There was a part of me that honestly thought that John Kasich would keep things going through the California primary, at least to be the last remaining symbol that the Republican Party was not entirely in thrall to the charms of a vulgar talking yam. I thought maybe that he would mount some sort of guerrilla campaign to demonstrate at least a token resistance to the very idea of Presumptive Nominee Donald Trump. Alas, however, I underestimated the power of shameless capitulation. The Gray Lady informs us that Kasich is catching the Cruz train out of town.
A conventional candidate in an unconventional race, Mr. Kasich outlasted the other governors in the Republican field. But his longevity was largely a testament to his unbending refusal to drop out long after it became clear that voters were not flocking to his campaign. He rarely wavered from his above-the-fray approach to his rivals, even as they racked up far more delegates. When his rivals attacked one another, Mr. Kasich struck a sunny tone and told people that they were made special by the Lord. When his opponents took polarizing and contentious positions, he emphasized his record as governor of Ohio and his long career in Congress.
Now that it's largely a memory, the Republican nominating process seems like nothing more than a collision of Potemkin candidates out of which emerged the greatest Potemkin candidate of them all. First, we had the "deep bench" of Republican candidates, a group which melted away almost entirely in the first heat of the campaign. Then, we had the idea that Jeb (!) Bush would be the candidate on whom the Republican power elite would settle, except that Jeb (!) approached the job of campaigning like a lifer approaching the rock pile for the 1,567th day in a row. Finally, we had the idea that Ted Cruz, a man so far off to the right that he should have been campaigning in the Azores-except that nobody there would like him, either-was going to be the fellow to slow the momentum that He, Trump was building. All of these shams blew away on the wind.

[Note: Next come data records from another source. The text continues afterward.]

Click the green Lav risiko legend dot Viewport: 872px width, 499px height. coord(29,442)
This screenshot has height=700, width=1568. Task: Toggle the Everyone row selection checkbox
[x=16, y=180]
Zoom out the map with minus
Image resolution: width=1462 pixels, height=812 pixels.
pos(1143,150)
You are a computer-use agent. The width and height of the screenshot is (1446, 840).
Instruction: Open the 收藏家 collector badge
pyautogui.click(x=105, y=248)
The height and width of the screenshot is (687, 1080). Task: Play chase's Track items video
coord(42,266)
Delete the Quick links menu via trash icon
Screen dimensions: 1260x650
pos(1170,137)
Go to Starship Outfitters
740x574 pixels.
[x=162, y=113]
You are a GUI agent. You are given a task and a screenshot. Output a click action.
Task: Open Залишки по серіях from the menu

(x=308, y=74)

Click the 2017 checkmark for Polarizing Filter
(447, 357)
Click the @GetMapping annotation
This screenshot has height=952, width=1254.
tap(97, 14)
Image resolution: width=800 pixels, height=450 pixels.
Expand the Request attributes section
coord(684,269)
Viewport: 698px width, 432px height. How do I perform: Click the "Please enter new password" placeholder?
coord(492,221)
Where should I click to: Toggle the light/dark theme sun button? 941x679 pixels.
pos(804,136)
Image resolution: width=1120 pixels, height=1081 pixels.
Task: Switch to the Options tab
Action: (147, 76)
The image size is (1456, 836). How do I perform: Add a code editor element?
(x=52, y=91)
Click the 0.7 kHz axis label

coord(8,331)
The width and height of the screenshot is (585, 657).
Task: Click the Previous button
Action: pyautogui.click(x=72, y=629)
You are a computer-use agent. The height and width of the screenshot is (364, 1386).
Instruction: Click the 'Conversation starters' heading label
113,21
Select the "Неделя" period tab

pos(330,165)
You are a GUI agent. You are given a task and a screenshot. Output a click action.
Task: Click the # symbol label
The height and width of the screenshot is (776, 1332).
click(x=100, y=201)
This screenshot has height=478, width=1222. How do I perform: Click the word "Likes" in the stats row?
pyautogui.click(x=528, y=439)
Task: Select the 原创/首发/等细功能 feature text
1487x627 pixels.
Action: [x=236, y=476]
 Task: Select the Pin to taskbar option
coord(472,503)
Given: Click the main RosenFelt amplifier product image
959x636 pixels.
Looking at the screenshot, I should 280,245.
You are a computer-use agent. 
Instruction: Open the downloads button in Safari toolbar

Kasich's Potemkin campaign consisted of the notion that he was a "moderate" in a field consisting of extremists and opportunists and whatever-the-hell-Trump-is. (Even to this day, that illusion persists. In its story about his withdrawal, the Times refers to him as "a moderate voice" which, this year, meant simply that he declined to accuse anyone's father of palling around with Lee Harvey Oswald.) Kasich was a Reagan conservative, start to finish. He was an advocate for The Worst Idea In American Politics, and for the worst possible method to implement it. His basic claim to moderation was the fact that he didn't campaign like a wild man, and that he never missed an opportunity to remind people that he wasn't. That was why I thought he might hang on, just for comparison's sake. Because, as Tiger Beat On The Potomac reminds us, the comparison is still quite valid.
"All I was doing was referring to a picture that was reported and in a magazine and I think they didn't deny it," Trump said Wednesday during a phone interview with ABC's "Good Morning America." "I don't think anybody denied it. I don't know what it was exactly, but it was a major story in a major publication and it was picked up by many other publications." Trump argued that the tabloid has "brought many things to light" and insisted that all he did was allude to the cover story. "I'm just referring to an article that appeared. I mean, it has nothing to do with me," Trump said.
You're John Kasich, decent Republican guy, supposedly. And this guy beat you like a tin drum. That's gotta sting.